U.S. stocks this year have shifted to a more neutral outlook, potentially leaving equities vulnerable to turbulence from a recent surge in bond yields and worries over China's economy, investors said. Some investors watch so-called contrarian indicators to gauge the market's mood, with extreme pessimism thought to be a good sign to buy and vice versa.
At the start of the year, measures such as stock positioning and allocations to cash showed extreme bearishness, reflecting investors' grim outlook following a brutal selloff in 2022 and expectations of a recession in the second half of this year. But signs of a resilient economy and cooling inflation drew investors off the sidelines and bolstered risk appetite in the months that followed, fueling a nearly 14% rise in the S&P 500 this year. The upshot, some believe, is that there is now less cash on the sidelines to drive further gains and fewer skeptical investors to win over.
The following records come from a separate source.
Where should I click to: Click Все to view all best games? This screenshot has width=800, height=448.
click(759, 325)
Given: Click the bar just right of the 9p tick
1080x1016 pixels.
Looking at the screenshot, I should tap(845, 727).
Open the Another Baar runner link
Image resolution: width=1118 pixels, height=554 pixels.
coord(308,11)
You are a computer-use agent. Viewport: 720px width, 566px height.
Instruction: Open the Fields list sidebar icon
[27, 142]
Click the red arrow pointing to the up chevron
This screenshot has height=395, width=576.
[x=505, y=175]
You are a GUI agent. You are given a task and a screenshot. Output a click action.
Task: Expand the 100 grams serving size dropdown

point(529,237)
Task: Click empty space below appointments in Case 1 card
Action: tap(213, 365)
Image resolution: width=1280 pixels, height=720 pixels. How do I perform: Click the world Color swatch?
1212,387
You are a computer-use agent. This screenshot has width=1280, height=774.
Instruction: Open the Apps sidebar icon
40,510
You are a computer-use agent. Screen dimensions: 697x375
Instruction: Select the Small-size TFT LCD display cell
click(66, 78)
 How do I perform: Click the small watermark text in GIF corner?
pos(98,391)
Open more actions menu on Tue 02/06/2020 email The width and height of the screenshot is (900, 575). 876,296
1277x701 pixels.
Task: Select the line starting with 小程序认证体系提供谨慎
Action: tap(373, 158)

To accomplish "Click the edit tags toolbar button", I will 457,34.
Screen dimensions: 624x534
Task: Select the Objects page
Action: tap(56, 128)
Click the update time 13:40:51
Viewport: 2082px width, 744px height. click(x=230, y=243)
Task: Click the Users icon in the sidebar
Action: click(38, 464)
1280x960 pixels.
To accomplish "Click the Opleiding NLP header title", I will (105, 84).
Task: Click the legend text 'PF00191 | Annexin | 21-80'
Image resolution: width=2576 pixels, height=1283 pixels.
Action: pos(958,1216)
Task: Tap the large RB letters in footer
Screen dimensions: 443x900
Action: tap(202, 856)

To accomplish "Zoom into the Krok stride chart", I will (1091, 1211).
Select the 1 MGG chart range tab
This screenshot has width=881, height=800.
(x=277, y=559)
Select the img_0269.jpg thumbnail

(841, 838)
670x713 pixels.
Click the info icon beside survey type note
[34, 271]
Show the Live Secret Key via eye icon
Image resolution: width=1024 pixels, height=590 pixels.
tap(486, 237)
While bearish positioning was a «strong tailwind» for risk assets in the first half of 2023, that's «not the case» in the second half, strategists at BofA Global Research wrote in a report earlier this week. The bank's survey of fund managers showed cash allocations dropped to 4.8% in August, the lowest level in 21 months. That shifted its «cash rule» indicator — which stands at «buy» when allocations are above 5%, to «neutral.» The survey also showed fund managers the least bearish since February 2022.